Due to the association between m5C-LPS and immune status being weak, we further investigated the signaling pathways and biological functions related to m5C-LPS. Our analysis revealed a significant enrichment of functions associated with mRNA and ncRNA processing, as well as DNA damage repair response. These findings align with the established functions of m5C and lncRNAs previously reported in the literature14,60,61,62. For instance, the mRNA and translation levels enhanced when NSUN6-targeted mRNAs were methylated63. TRDMT1–FMRP–TET1-mediated m5C regulation can promote transcription-coupled homologous recombination64. And TRDMT1 can mediate m5C mRNA methylation at DNA damage sites and regulate homologous recombination60. Besides, DNA damage repair response can regulate the response effectiveness of chemoradiotherapy65,66, which is the mainstay for ESCC treatment43,67, we evaluated the therapeutic response of ESCC patients in the TCGA-ESCC cohort. Our analysis demonstrated that patients in the low-risk group exhibited a higher sensitivity to chemoradiotherapy. Additionally, studies in leukemia have shown that NSUN3 and DNMT2 can regulate the chromatin structures by directly binding hnRNPK and further modulating 5-Azacitidine response68. These observations provide valuable insights into the potential role of m5C-LPS as a predictive marker and highlight the need for further exploration of m5C function in cancer treatment.

This study has several limitations that should be acknowledged. Firstly, the small sample size, retrospective nature, and non-uniform patient source and race of the TCGA-ESCC and GSE53622 cohorts may have influenced the results. And the absence of an independent clinical cohort limits the validation of the prognostic signature. Thus, more high-quality cohort data are needed in the future to validate the prognostic value and chemoradiotherapy response of m5C-LPS. Secondly, although we detected the expression of the 9 identified lncRNAs in m5C-LPS in ESCC and normal esophageal cell lines, further in vitro and in vivo experiments are required to support our in silico results.

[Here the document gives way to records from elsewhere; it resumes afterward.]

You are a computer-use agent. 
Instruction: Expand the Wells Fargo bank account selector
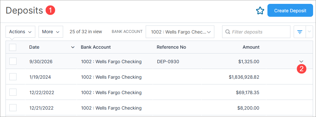180,32
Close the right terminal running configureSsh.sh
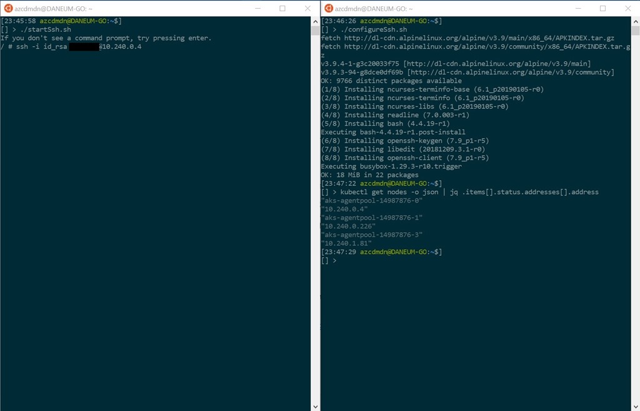Viewport: 640px width, 411px height. (628, 8)
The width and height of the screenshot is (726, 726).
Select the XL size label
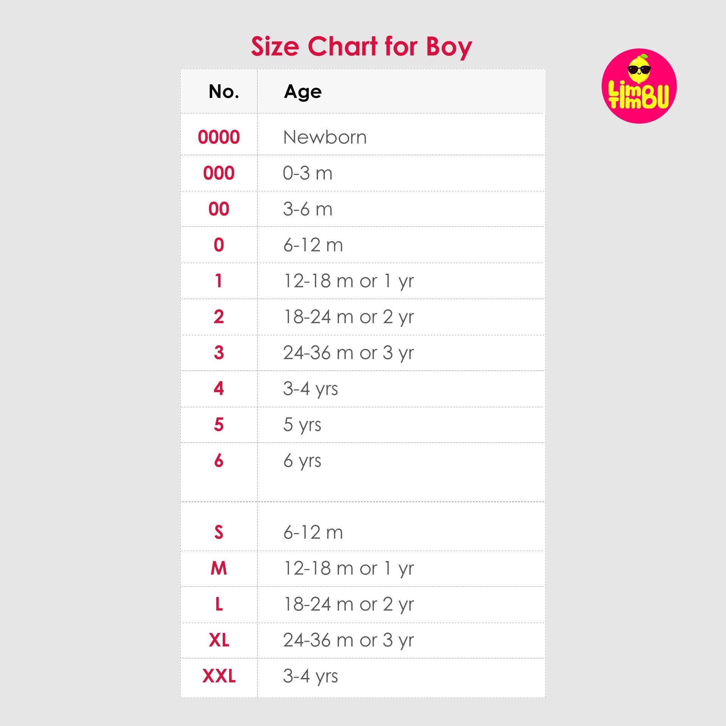coord(219,640)
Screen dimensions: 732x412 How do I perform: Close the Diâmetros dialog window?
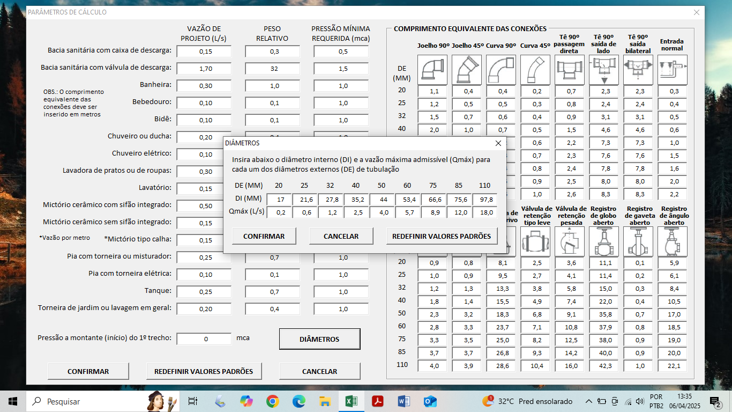coord(498,143)
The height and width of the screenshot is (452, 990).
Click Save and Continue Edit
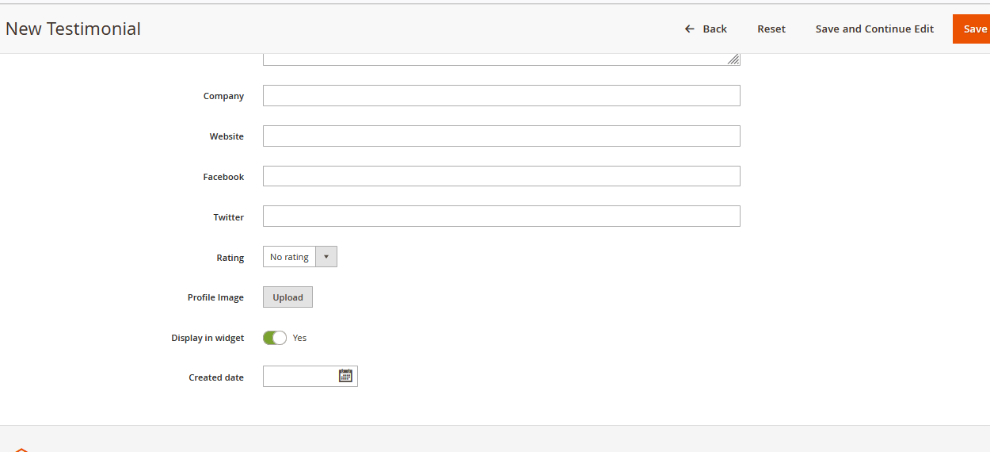pyautogui.click(x=874, y=29)
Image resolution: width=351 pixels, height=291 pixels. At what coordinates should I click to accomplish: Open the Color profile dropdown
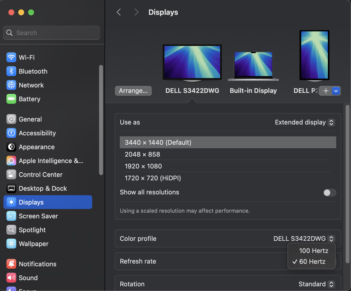(304, 239)
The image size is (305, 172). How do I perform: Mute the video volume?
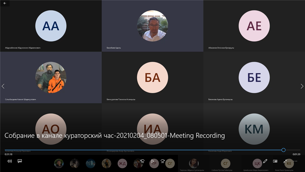pyautogui.click(x=10, y=161)
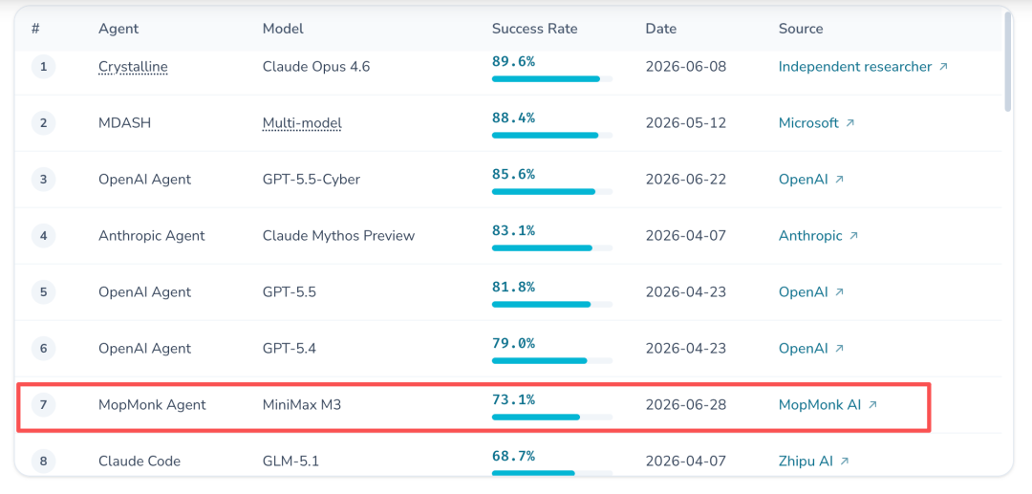Click rank badge number 7
Viewport: 1032px width, 494px height.
(x=43, y=405)
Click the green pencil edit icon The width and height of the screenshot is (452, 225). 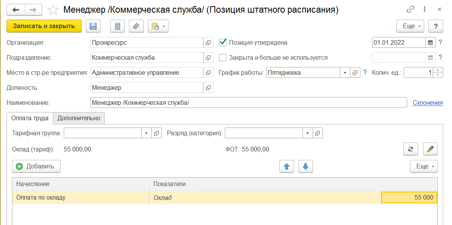tap(430, 149)
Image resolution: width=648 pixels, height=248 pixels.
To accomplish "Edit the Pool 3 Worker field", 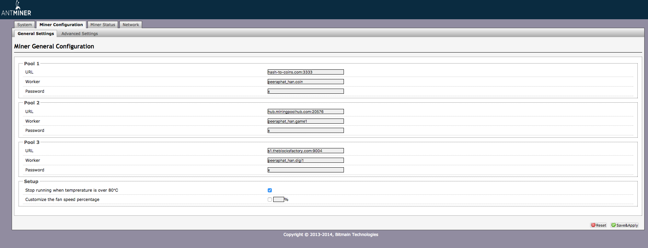I will [x=305, y=160].
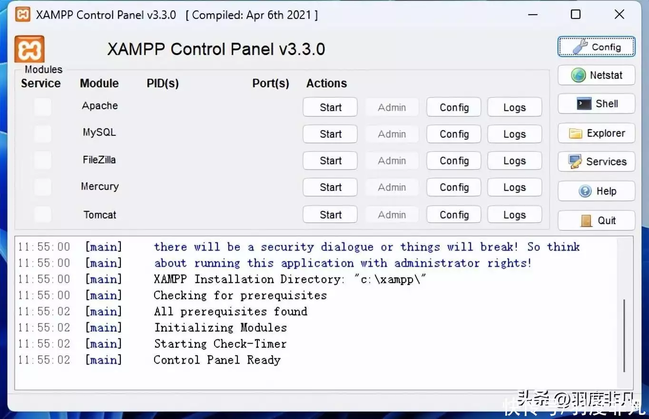Toggle the FileZilla service checkbox

[42, 161]
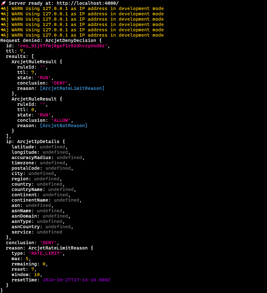
Task: Click the RUN state in second rule result
Action: (44, 115)
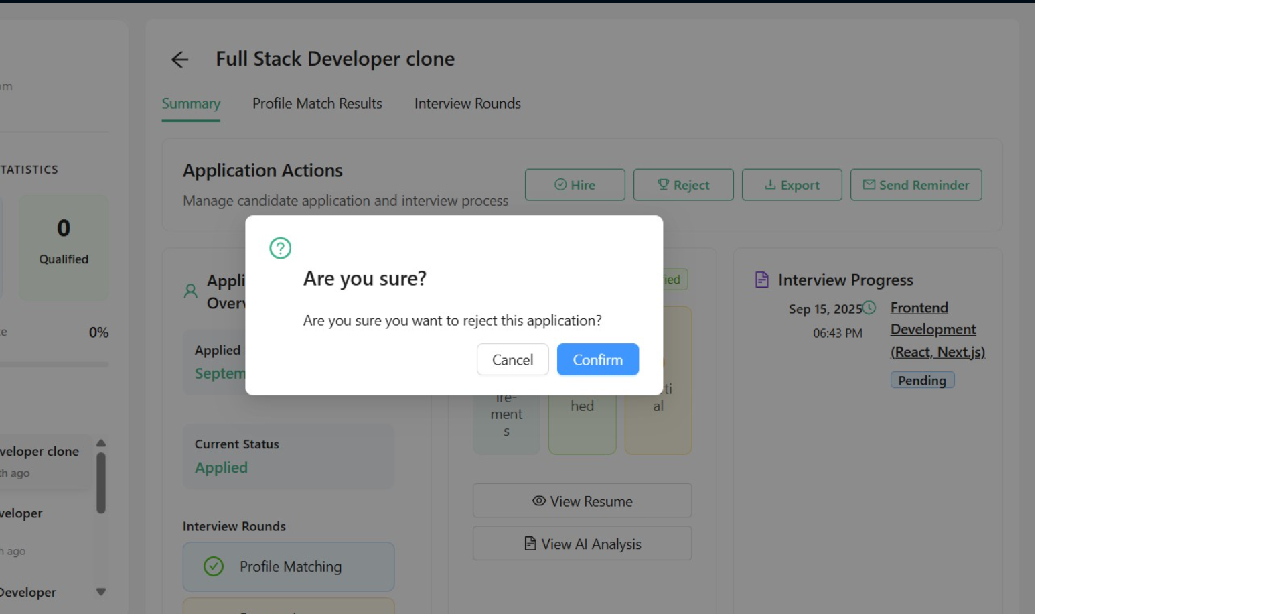This screenshot has height=614, width=1275.
Task: Click the Qualified statistics card
Action: pyautogui.click(x=64, y=246)
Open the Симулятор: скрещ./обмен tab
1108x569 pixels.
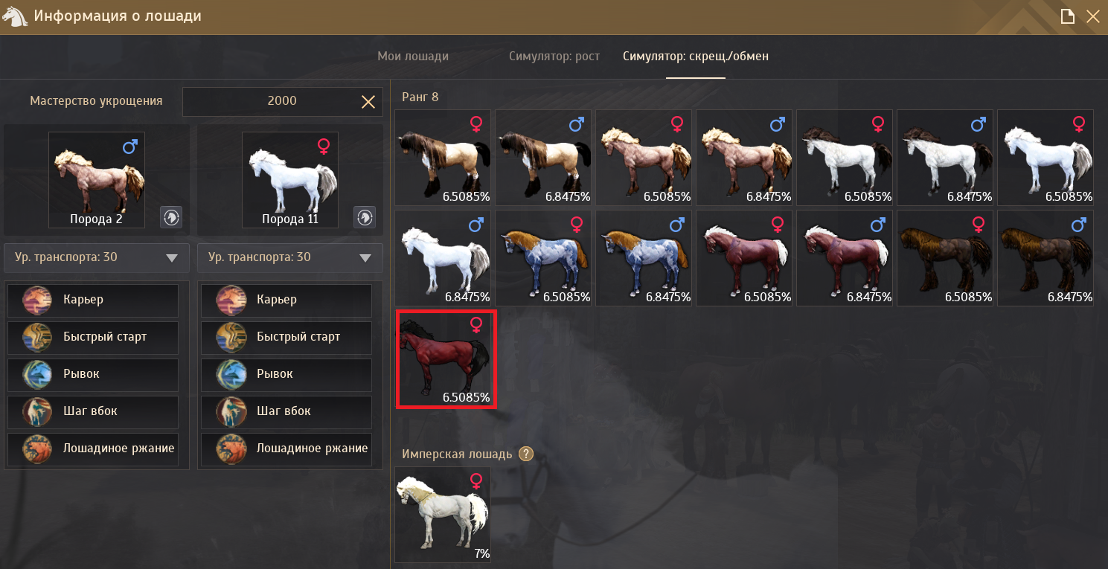click(696, 57)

In this study, we constructed and validated a prognostic signature based on 9 m5C-related lncRNAs for ESCC patients. And we found that stratification of ESCC patients based on m5C-LPS is associated with different clinical features, immune status, genomic variants, oncogenic pathways, enrichment pathways, and therapeutic responses. In summary, our study provides a valuable tool for understanding the potential role of m5C-related lncRNAs and guiding personalized management of ESCC.